Pertanto, la prima preoccupazione di ogni educatore nella fede, soprattutto degli animatori vocazionali, deve essere non tanto quella di informare, quanto piuttosto quella di aiutare i giovani a lasciarsi “conformare a Cristo, fino ad assumere il suo stesso sentire (cfr. Fil 2,5)[26]. E dove Cristo si presenta con tutta la sua forza dirompente capace di sconvolgere quei piccoli progetti di vita condizionati dal soggettivismo e dall’edonismo, o appiattiti sul presente, spalancando per ogni battezzato strade inedite di vita su cui camminare? Sulla Croce! Infatti, “la croce è diventata la suprema cattedra per la rivelazione della sua nascosta e imprevedibile identità: il volto dell’amore che si dona e che salva l’uomo condividendone in tutto la condizione, ‘escluso il peccato’ (Eb 4,15). La Chiesa non lo dovrà mai dimenticare: sarà questa la sua strada a servizio dell’amore e della rivelazione di Dio agli uomini”[27]. Ogni educatore cristiano che accompagna i giovani sul cammino verso la maturità di fede-vocazionale non potrà mai evitare di sostare insieme con loro sul Calvario e “volgere lo sguardo a Colui che hanno trafitto” (Gv 19,37). Dalla Croce parte la strada che conduce il credente all’autentica realizzazione: “nel dono sincero di sé” (GS 24).

 

Quando?

Quando incominciare ad aiutare i battezzati ad assumere come stile della loro vita la logica del “dono di sé”? Consapevoli che questo non è un atteggiamento che si possa improvvisare, si rende indispensabile far convergere le nostre forze e le nostre azioni perché innanzitutto le famiglie siano luoghi in cui il bambino fin dal suo nascere possa sperimentare di essere accolto, stimato ed amato, e sia anche aiutato ad allenarsi a saper amare con cuore limpido. “L’importanza dello spazio educativo familiare, in cui ogni genere di vocazione cresce e matura, chiede di stabilire un ponte sicuro tra la pastorale familiare e la pastorale vocazionale, per una reciprocità feconda”[28]. È quanto ci ha ricordato don Nicolli, direttore dell’Ufficio Nazionale per la PF.

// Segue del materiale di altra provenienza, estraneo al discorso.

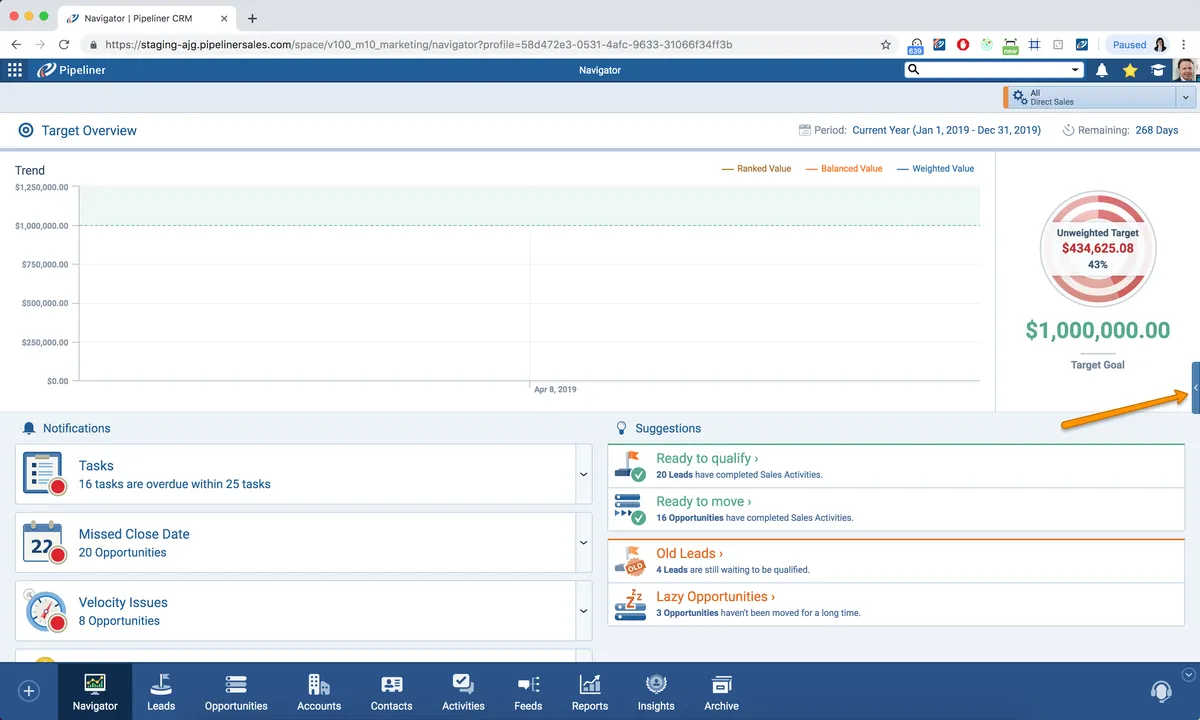Go to the Reports tab
This screenshot has width=1200, height=720.
tap(590, 691)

La vocazione, lungi dall’essere un cammino percorso da “single” con la mania della perfezione e la costante preoccupazione di “salvarsi l’anima”, provoca tutti a camminare accanto ai fratelli facendo risplendere, nella fedeltà alla vocazione ricevuta, il volto dell’Amore. “Allo svelamento del volto di Dio noi possiamo contribuire per grazia, nella consapevolezza che in quest’opera di annuncio noi stessi approfondiamo la sua conoscenza”[29]. Infatti, “ogni forma di amore – il perdono, il dono di sé, la condivisione, e mille altre ancora – è il luogo in cui trapela per ognuno di noi qualche raggio dell’eternità. Perché la vita eterna è l’amore” [30]. L’Amore è dunque il cuore pulsante in ogni vocazione!

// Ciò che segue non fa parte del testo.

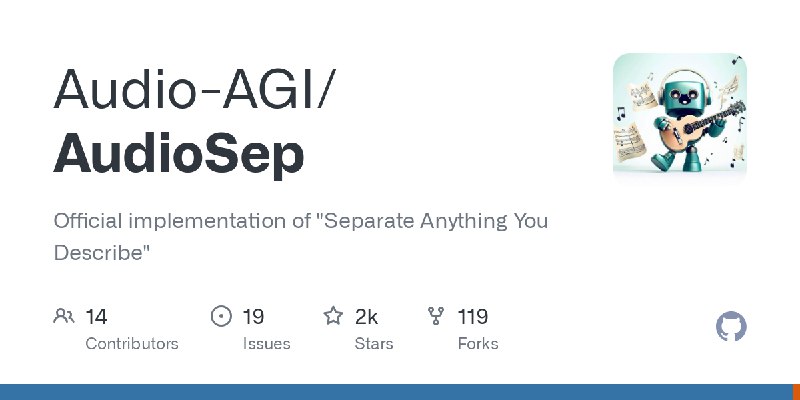Click the Forks branch icon

pos(436,316)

Non possiamo che accogliere quanto ci ha chiesto don Giulietti, direttore del Servizio Nazionale di PG: “È necessario che la PV non si preoccupi solo dell’esito finale del cammino di discernimento e dell’eventuale vocazione al sacerdozio e alla vita consacrata, ma sia attenta alla crescita globale e armonica di tutta la vita del giovane”. Ma in questo non possiamo che far convergere le nostre forze. In modo particolare, e questo la PV lo riscontra costantemente, è indispensabile, se vogliamo che sorgano delle vocazioni capaci di superare l’usura del tempo, educare le giovani generazioni al senso di responsabilità: “Rimane vero, che per amare da persone adulte, mature e responsabili, bisogna saper assumere tutte le responsabilità della vita umana: studio, acquisizione di una professionalità, impegno nella comunità civile. Le esperienze forti possono tanto giovare quanto più si coniugano con i cammini ordinari della vita che consistono nell’operare scelte di cui poi si è responsabili”[31].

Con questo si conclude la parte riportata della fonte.